Subject: Re: make print-PLIST and pkg_add use different quote/escape conventions
To: None <>
From: J Chapman Flack <>
List: tech-pkg
Date: 03/13/2005 19:49:30
> I explicitly pointed this out orthogonally to the quoting fix, which *also*
> should be done.

Check.  I didn't intend to clobber your specific post - as I said, it just
got me started on the state of the world in attention to quoting details. :)

> > At least it *was* innocent.
> No, it wasn't.  Punctuation characters other than a dot (.) should *always*

We're using 'innocent' differently.  I intended 'innocent' in contrast to
'malicious', and that it was - in contrast to easily-imaginable alternatives
that would not be.

That said, we could easily agree it was innocent but also naive.  The author
might be well advised to name everything within the intersection of permitted
character sets from all known filesystems ... or at least to pick a set
of targeted systems and find *their* intersection.  Perhaps that last is
what he has done - he runs on several systems, and his & seems to be
working on all of them (working in the sense of being accepted by the OS
and providing the intended function within his software, though in this case
it causes unrelated software not his to break for quality reasons out of
his control).  Meanwhile, for our own part, it's in our interest to write
code that will not fail on the set of characters allowed in our own
system, even if other systems may exist that disallow some of them.

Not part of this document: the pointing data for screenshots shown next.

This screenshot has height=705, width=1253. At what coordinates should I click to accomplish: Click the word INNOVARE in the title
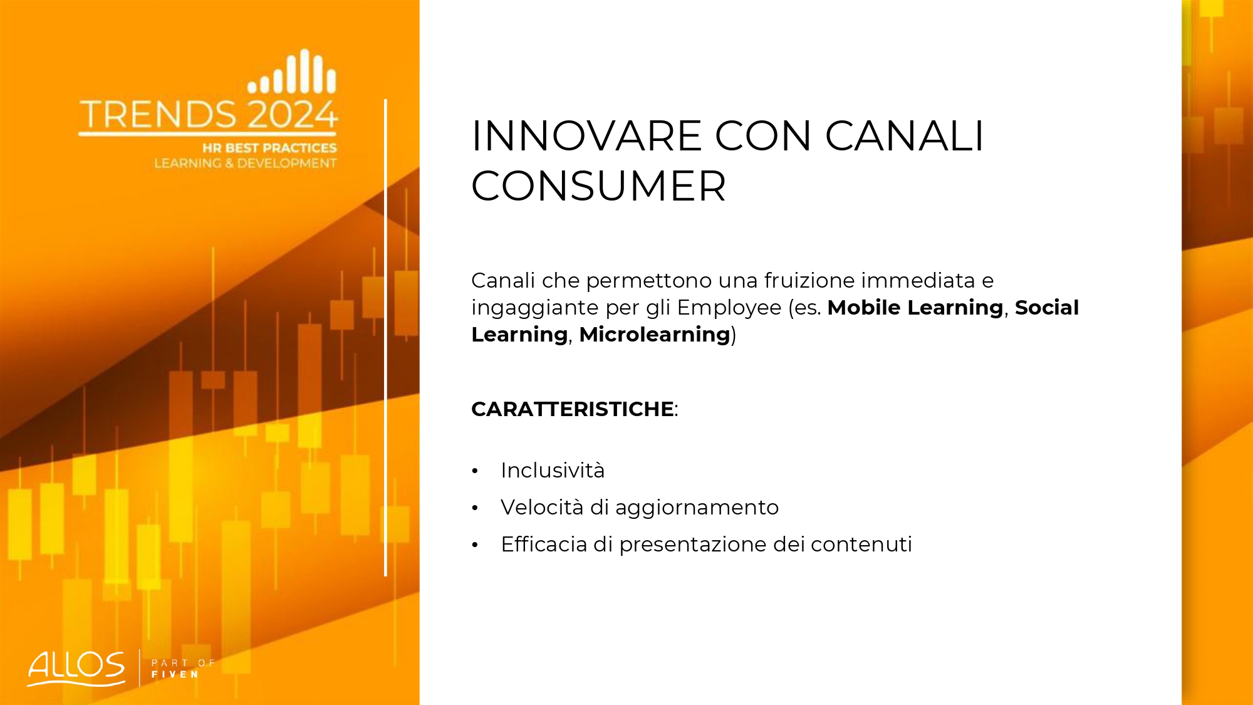[x=586, y=136]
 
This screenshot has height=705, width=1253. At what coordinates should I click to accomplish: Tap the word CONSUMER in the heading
[x=598, y=186]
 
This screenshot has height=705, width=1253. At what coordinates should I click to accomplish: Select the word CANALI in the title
[x=904, y=136]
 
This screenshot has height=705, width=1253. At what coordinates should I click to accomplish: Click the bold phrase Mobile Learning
[x=915, y=308]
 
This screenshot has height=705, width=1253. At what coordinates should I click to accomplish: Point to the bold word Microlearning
[x=655, y=335]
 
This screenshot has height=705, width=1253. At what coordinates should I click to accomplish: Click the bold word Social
[x=1047, y=308]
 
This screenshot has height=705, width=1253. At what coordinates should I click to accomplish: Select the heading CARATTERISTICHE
[x=573, y=409]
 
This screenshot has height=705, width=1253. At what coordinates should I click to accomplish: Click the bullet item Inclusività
[x=553, y=471]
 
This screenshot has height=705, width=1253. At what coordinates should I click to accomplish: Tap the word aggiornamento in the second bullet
[x=697, y=508]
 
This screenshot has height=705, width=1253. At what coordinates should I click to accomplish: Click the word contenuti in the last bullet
[x=861, y=545]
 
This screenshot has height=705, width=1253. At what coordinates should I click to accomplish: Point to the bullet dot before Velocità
[x=475, y=508]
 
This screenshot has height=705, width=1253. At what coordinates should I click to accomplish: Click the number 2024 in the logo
[x=293, y=115]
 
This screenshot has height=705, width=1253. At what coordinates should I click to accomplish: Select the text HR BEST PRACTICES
[x=269, y=148]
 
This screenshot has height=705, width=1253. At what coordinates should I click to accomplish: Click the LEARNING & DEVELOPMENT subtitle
[x=246, y=163]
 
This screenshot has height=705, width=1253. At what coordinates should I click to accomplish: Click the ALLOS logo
[x=76, y=668]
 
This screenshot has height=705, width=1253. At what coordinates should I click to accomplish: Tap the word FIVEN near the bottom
[x=175, y=674]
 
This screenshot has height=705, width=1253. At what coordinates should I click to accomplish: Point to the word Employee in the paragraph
[x=729, y=308]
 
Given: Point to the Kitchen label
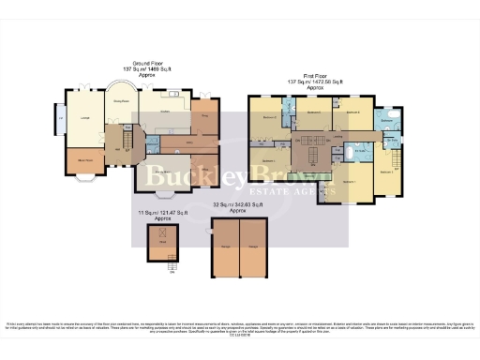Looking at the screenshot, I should click(x=165, y=111).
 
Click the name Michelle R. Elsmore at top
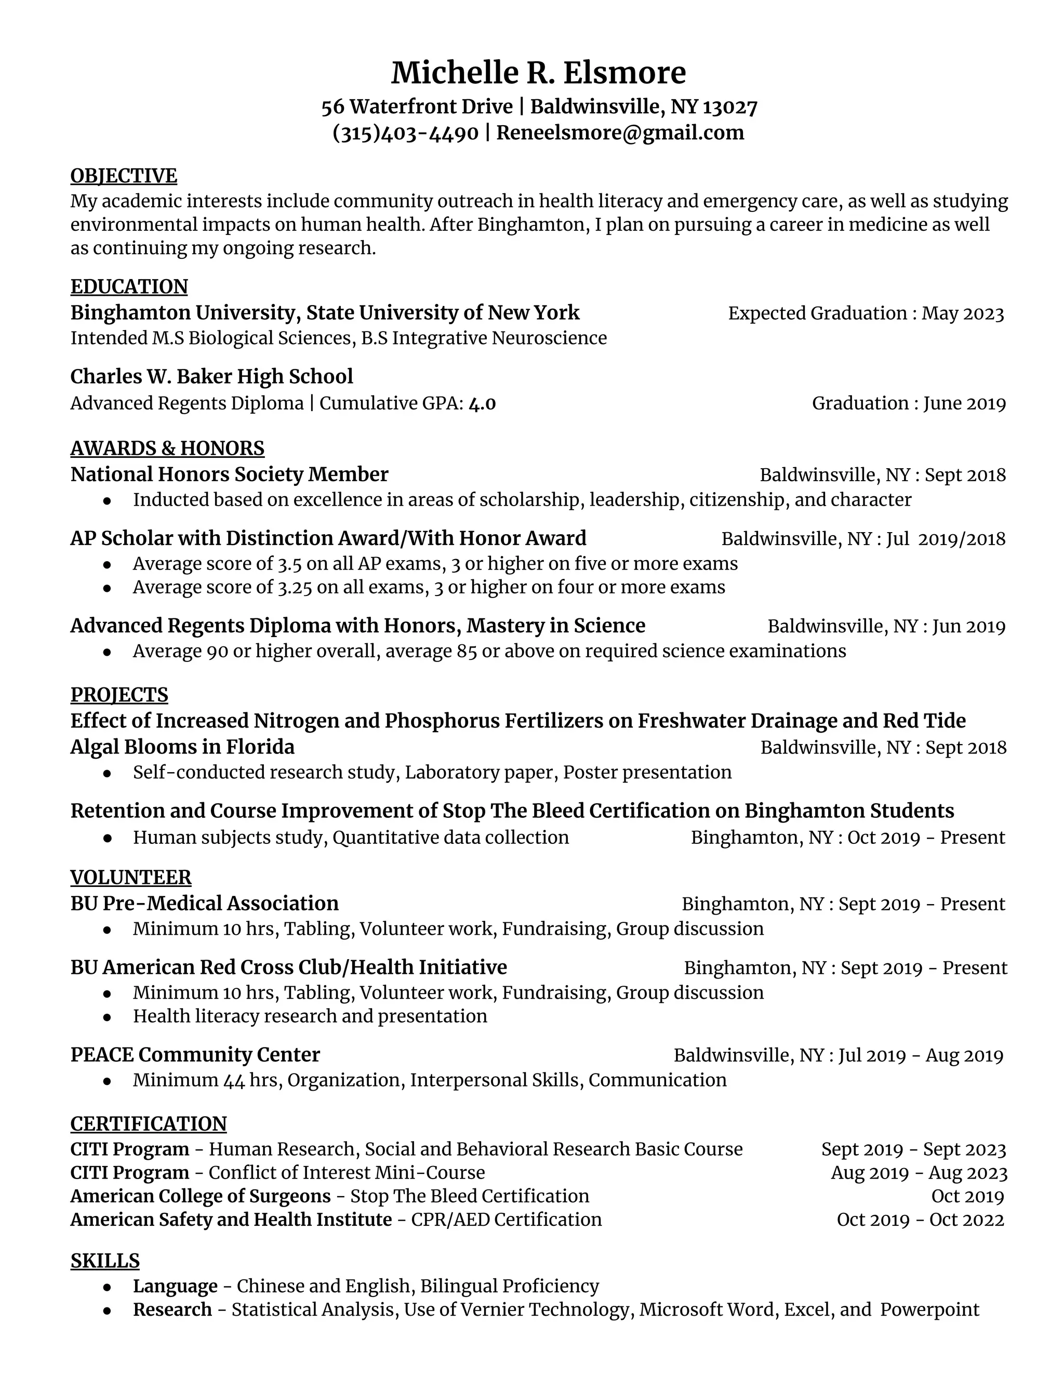point(538,73)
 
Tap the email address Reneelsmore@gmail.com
point(620,133)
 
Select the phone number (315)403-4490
point(405,133)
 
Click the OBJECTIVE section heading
point(124,176)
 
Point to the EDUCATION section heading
point(129,287)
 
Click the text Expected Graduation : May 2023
point(866,313)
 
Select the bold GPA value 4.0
point(482,404)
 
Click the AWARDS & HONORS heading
point(168,448)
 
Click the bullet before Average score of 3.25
point(108,588)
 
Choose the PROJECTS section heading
point(119,695)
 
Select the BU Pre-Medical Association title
point(205,904)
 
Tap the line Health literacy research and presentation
point(310,1016)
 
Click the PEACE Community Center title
point(195,1055)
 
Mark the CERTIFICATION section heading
point(149,1123)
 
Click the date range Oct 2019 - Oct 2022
point(920,1220)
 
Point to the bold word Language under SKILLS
point(175,1286)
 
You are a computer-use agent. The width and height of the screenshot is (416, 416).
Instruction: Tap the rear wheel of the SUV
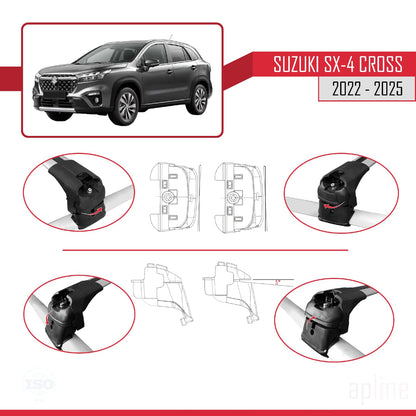(x=200, y=98)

We (broadly, UNIX hackers of history) have tended to handle this issue by
waiting until some user (who often has no reason to know better) suffers
an unpleasant surprise, and then saying "oh, right, you shouldn't do that."
The next time, it's "oh yeah, and you shouldn't do THAT either."

At my last sysadmin gig, I finally broke down and tried to make a reasonably
complete enumeration of the file names the poor docket clerks needed to
remember never to use, even though the UI (not developed in house) would
happily accept them, and
before somebody had to get burned.  Of course the list turned out to include
any of a list of metacharacters (including space and newline, which irked
people coming from MacOS), names involving "core" (unless you didn't mind
the file disappearing overnight), TRAILER!!!, and so on down half a page.

Efforts toward making that list shorter are efforts toward a more usable OS.